Per i vari Sì, Ciao, Bravo, compagnia Garelli e via dicendo (ma anche per i più agguerriti "vespini"), la marmitta Proma era tra le più ambite per gli aspiranti tuner "in erba", veri e propri oggetti "di culto" in grado di spingere chiassosamente mezzi apparentemente inoffensivi fino ai 70 km/h e oltre (a seconda degli altri interventi "a corredo" e della bravura di chi ci metteva le mani), spesso al prezzo di indicibili sofferenze per telai non pronti a sopportare cotanta grazia.

Il periodo di massimo fulgore per i terminali Proma furono proprio gli anni '80, visto che i cambi legislativi e le relative limitazioni introdotte nel seguente decennio spinsero l'azienda bresciana guidata dai fratelli dai fratelli Stefano e Franco Gianotti a rimodulare il suo approccio al mercato e a spostare il focus del proprio core-business.

La vera "svolta" però ebbe luogo già nel 1991, quando i Gianotti trovarono l'accordo per diventare importatori ufficiali in Italia di un costruttore asiatico allora ancora ritenuto abbastanza "esotico": la taiwanese Kymco. E da allora, lo stabilimento di Mazzano, sede del il Centro Ricerche Proma, si è progressivamente trasformato nel Quartier Generale di KMI Kymco, oggi diventato il terzo marchio di scooter più venduto in Italia e sotto la guida di Stefano Gianotti.

Tutto questo preambolo era dovuto per spiegare il forte legame tra le due aziende, visto che il marchio Proma - che comunque non ha mai smesso di esistere nel "nuovo millennio", realizzando alcuni prodotti per gli appassionati di restauro vintage - andrà ora a griffare un kit accessori performance per il Kymco AK 550 (clicca qui per la nostra prova), il maxi-scooter "sport touring" che può essere considerato l'autentica ammiraglia del costruttore taiwanese.

"Battezzato" Kit Proma Performante, comprende un pregiato terminale di scarico Proma "Limited Edition", ovviamente realizzato appositamente per questo progetto, uno snello portatarga e un cupolino decisamente sportivo, accessori che puntano ad esaltare il lato più aggressivo del modello sfruttando anche l'aura "mitica" di un marchio semplicemente iconico. Tale kit sarà proposto però in una serie limitata di 700 esemplari il cui costo ammonta a 860 €.

Nello specifico, il silenziatore racing in acciaio inox spazzolato e omologato Euro4 è realizzato a mano e si compone di una sezione ovale da 140 per 100 mm con uno spessore di appena 1 mm, innesto conico, fondello in carbonio e catalizzatore integrato a 300 celle, con il rivestimento ceramico interno a garantire un'alta resistenza meccanica e all’ossidazione. Il portatarga è realizzato con un esclusivo design a traliccio in acciaio inox spazzolato tagliato al laser con spessore di 3 mm, mente il cupolino sportivo grigio fumé in plexiglas con spessore di 3 mm esibisce anche il logo Kymco.

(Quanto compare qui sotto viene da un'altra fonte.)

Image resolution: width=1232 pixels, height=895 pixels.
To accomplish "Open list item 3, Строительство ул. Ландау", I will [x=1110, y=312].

Per festeggiare la "rinascita" di Proma, Kymco ha inoltre preparato una speciale promozione per il suo AK550, ovvero uno sconto sul prezzo di listino pari a 600 Euro (da 9.990 Euro a 9.390) che già include già il valore aggiunto dell'intero Kit Proma Performante! In altri termini, calcolatrice alla mano, chi usufruirà della promozione risparmierà ben 1.460 Euro! Qualcuno si è appena ricordato di una marmitta ad espansione abbandonata in garage?